[Saved entries]

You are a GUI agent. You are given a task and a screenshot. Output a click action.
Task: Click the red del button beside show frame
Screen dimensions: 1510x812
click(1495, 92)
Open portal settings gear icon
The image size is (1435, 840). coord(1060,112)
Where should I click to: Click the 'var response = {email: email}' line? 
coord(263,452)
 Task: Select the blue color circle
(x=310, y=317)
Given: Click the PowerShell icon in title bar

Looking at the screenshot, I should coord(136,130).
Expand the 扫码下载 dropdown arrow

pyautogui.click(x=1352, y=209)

Exercise goal
Could the data above be returned exactly as it stands?

Answer
You are a GUI agent. You are given a task and a screenshot. Output a click action.
Task: Click the red del button beside show frame
Screen dimensions: 1510x812
click(1495, 92)
Open portal settings gear icon
The image size is (1435, 840). coord(1060,112)
Where should I click to: Click the 'var response = {email: email}' line? 
coord(263,452)
 Task: Select the blue color circle
(x=310, y=317)
Given: Click the PowerShell icon in title bar

Looking at the screenshot, I should coord(136,130).
Expand the 扫码下载 dropdown arrow

pyautogui.click(x=1352, y=209)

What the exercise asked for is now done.